Edema Not Responding to Anastomotic Surgery and Its Treatment

Anastomosis was ineffective in about 10% of even early cases of edema. In many of these cases, edema was observed in the lower limb, postoperative compression therapy was abandoned, marked fibrosis was noted, or lymphatic channels were intraoperatively shown to be sclerosed or obstructed or were not found. In such cases, lymph may not be returned to the venous system sufficiently even after successful anastomosis. Also, even patients who have shown postoperative improvements and been treated continuously by compression may exhibit sudden exacerbation. For their management, compression must be continued, and supplementary anastomosis must be performed to establish additional drainage channels and promote regeneration of the drainage function.

Frequency of Bilateral Lower Limb Lymphedema and Its prevention

In our 356 cases of lower limb lymphedema, primary edema was relatively infrequent, and secondary lymphedema after the resection of uterine cancer or urological malignant tumors was predominant (87.4%). Primary edema was bilateral in 44% of the patients, and had been bilateral since its onset in more than half of these patients, but unilateral edema became bilateral in some patients often about 9 years after the onset. Secondary edema was bilateral from immediately after surgery in only about 26% of the patients and was initially unilateral but subsequently became bilateral in about 69%. Edema occurred unilaterally a mean of about 4 and a half years after surgery and became bilateral as it also occurred in the other limb about 7 years after surgery. This means that unilateral lymphedema is expected to become bilateral at a probability of 26%. We also encountered a case in which unilateral lower limb edema developed into bilateral edema and was rapidly exacerbated during preoperative compression therapy. Therefore, the intact lower limb in patients with unilateral edema does not necessarily remain free of edema, and unilateral edema may have an indication of prophylactic anastomosis before it becomes bilateral. Presently, we are attempting simultaneous prophylactic anastomosis of the intact as well as affected limb early after the onset, being confident about its effectiveness.5,6)

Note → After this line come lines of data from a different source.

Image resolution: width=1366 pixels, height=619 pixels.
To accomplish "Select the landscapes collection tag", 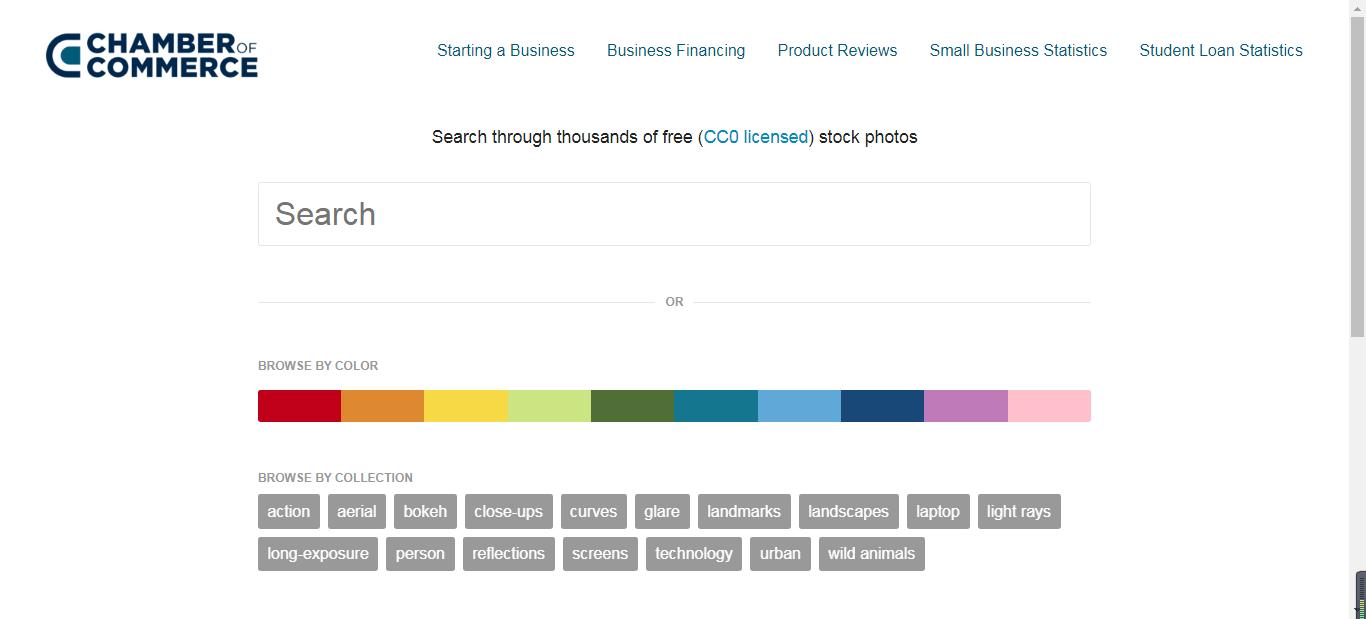I will click(x=848, y=511).
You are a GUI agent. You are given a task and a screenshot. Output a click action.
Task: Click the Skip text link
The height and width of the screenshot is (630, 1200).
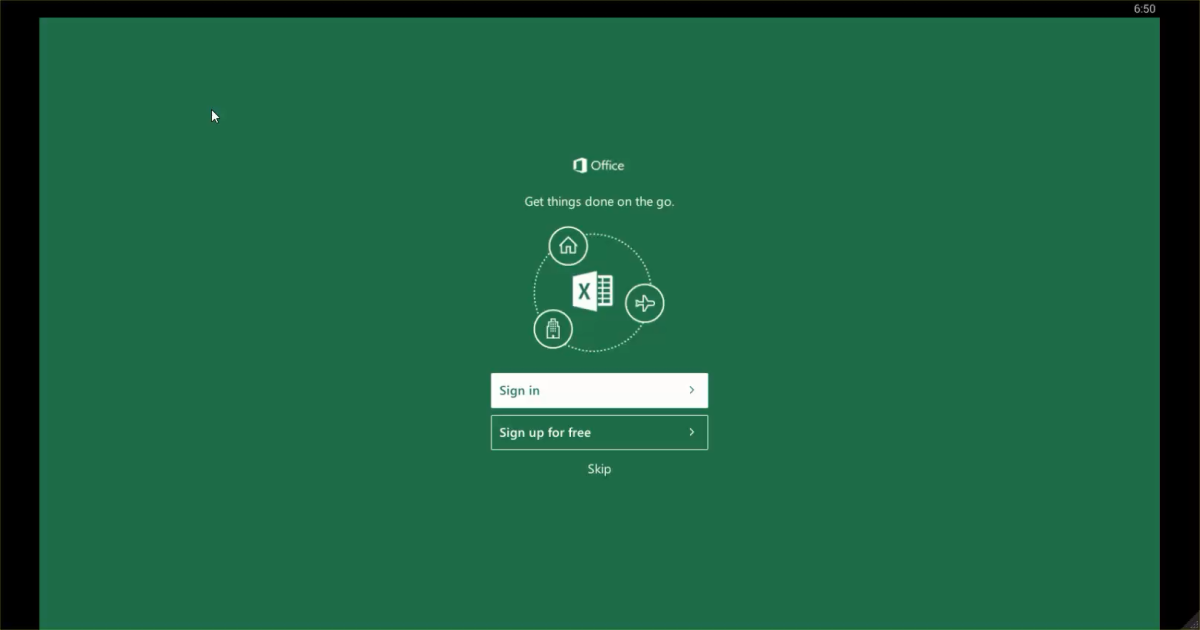click(599, 468)
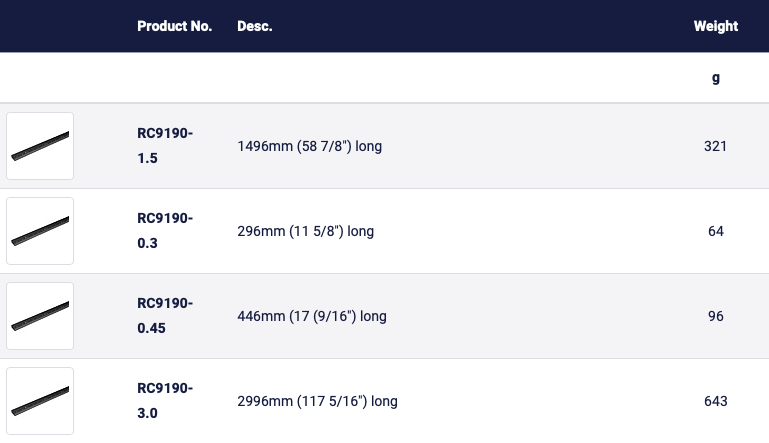Click the 446mm (17 (9/16") long description

(x=312, y=316)
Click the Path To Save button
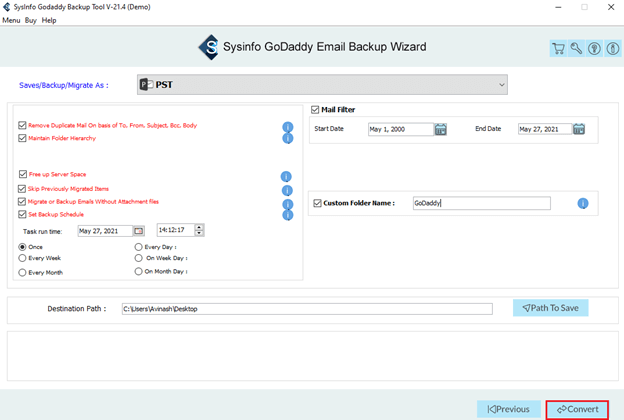Screen dimensions: 624x420 551,308
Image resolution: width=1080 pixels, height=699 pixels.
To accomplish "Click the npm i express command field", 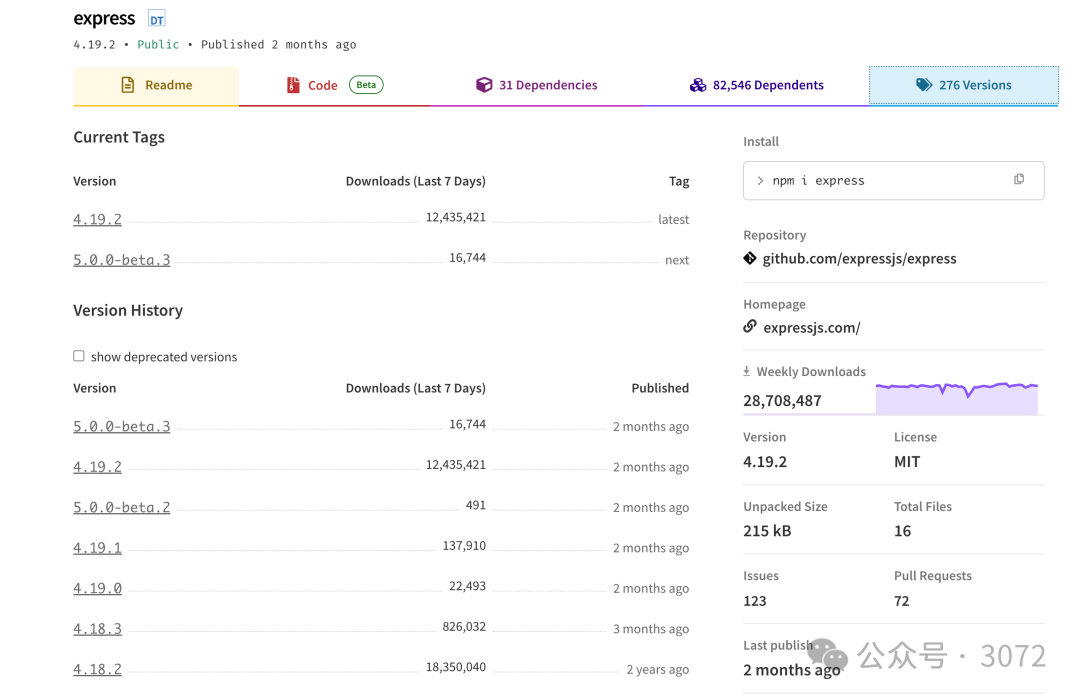I will (x=870, y=181).
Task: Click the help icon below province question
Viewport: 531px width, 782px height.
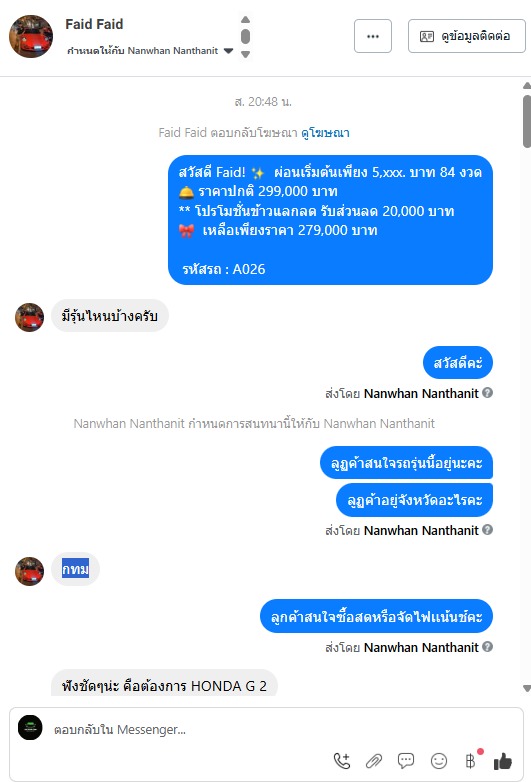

Future Therapeutic Strategy: Necessity of More Effective Anastomotic Surgery

It is becoming clear that edema can be prevented by prophylactic anastomosis before its onset. Recently, Fujiwara (former Associate Professor at Kawasaki Medical School) reported that the incidence of edema could be reduced by a combination of the resection of uterine cancer and transfer of the greater omentum (personal correspondence). Similarly, it is becoming clear that LV anastomosis simultaneous with lymphadenectomy or before the onset of lymphedema is effective. Moreover, for severe lymphedema with a long history, treatment by collecting normal lymphatics with a vascular pedicle from a healthy region, grafting them to the affected limb, and draining lymph into the venous system through this vascularized lymphatic graft with a normal lymph drainage function has been developed. While the long-term results of this treatment have not been reported, it is expected to be effective. For the future, we are sure that the incidence of lymphedema will be markedly reduced by a multidisciplinary team approach participated in by many professionals, such as a plastic surgeon, breast surgeon, obstetrician/gynecologist, and urologist.

Conclusion

Concerning lymphedema of the limbs, serial structural changes and dysfunction of the lymphatics, the current state and effectiveness of early or prophylactic LV anastomosis under local anesthesia using super-microsurgical techniques were discussed. Presently, the importance of the selection of various treatments according to the degree of lymphatic dysfunction is being increasingly recognized.